Download course data: For conducting course 3, we will provide you with additional data. Drag and drop the folders “data_borneo” and “data_berlin” from the provided zip files into the main folder (here: d6_teaching_collection).

Link to data_borneo and data_berlin will be provided.

Please open the .html file in ./R/Course3_a_presence_only_sdm.

repeated presence absence / occupancy models

Please open the .html file in ./R/Course3_b_presence_absence_occupancy.

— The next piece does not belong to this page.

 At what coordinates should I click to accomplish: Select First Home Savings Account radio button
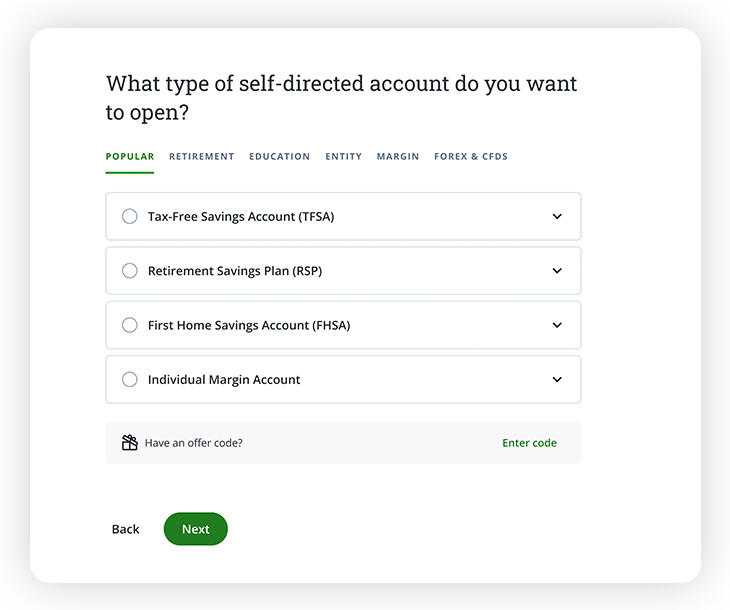pyautogui.click(x=130, y=325)

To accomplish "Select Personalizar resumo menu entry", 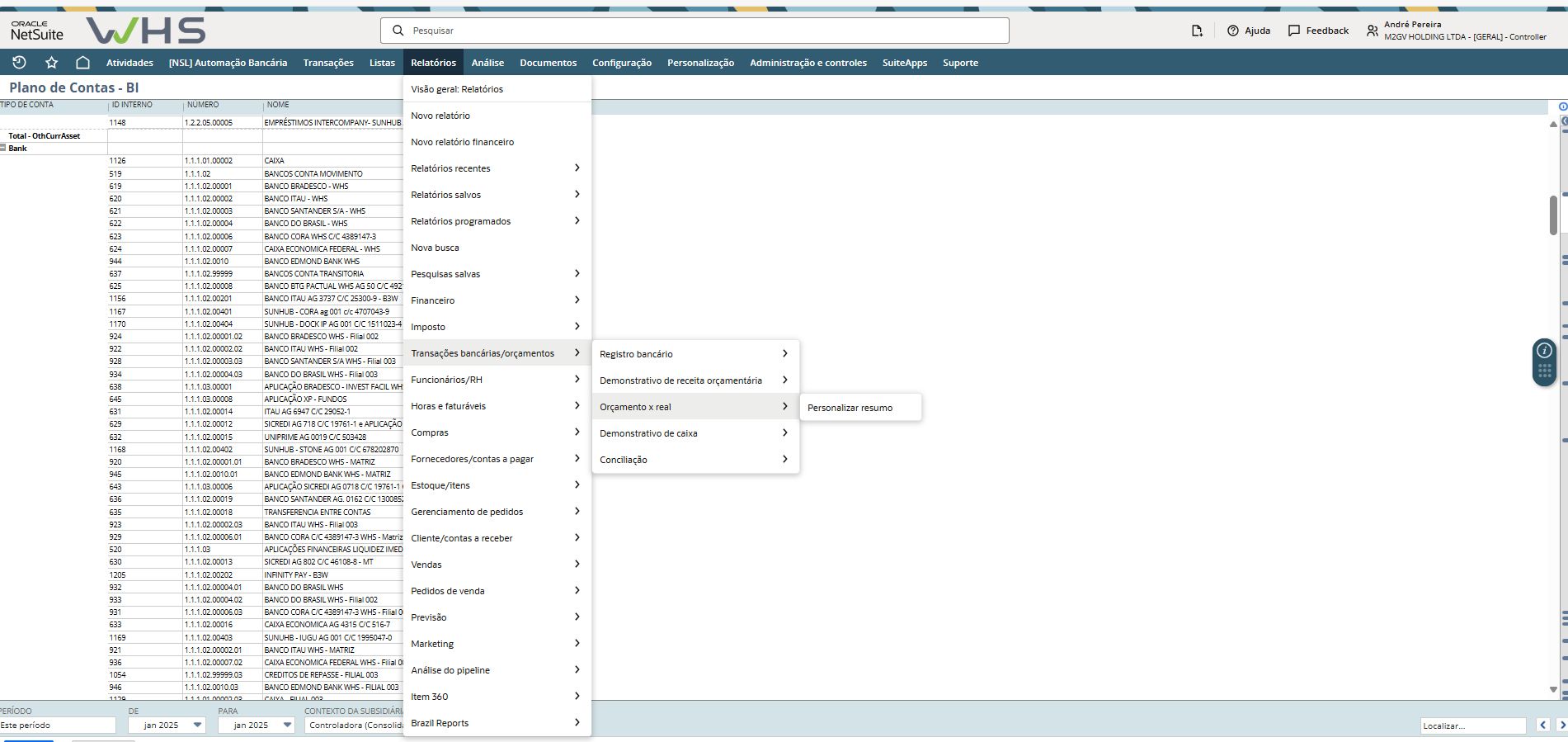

Course 4 Movement analysis

This course is an overview over the first steps for analysing relocation (telemetry) data. Using our collared red fox (Vulpes vulpes) ‘Q von Stralau’ as an example of movement data with fixes every 4 minutes, we will show how to clean your data and make first analyses of the tracks (step length, turning angles) and home range analyses.

Please open the .html file in ./R/Course4_telemetry_movement.

Course 5 Biodiversity metrics

In this part of the course we are going to explore more in detail how we measure and compare biodiversity among different sites. We will focus mainly of alpha diversity, which refers to the diversity at a specific site; this is the group of metrics we use to compare diversity among sites. We will explore the classic and current alpha diversity indices for both presence/absence data and abundance data. Then, we will learn which conditions the diversity samples need to meet to be comparable and how to analyse the effects of environmental variables in the diversity metric values. Finally, we will apply all this to statistically analyse urban Berlin bird diversity and create a spatial “map of diversity” for the city.

Please open the .html file in ./R/Course5_biodiversity_abundance_metrics.

Course 6 Population analyses

Please open the .html file in ./R/Course6_demography_population_models.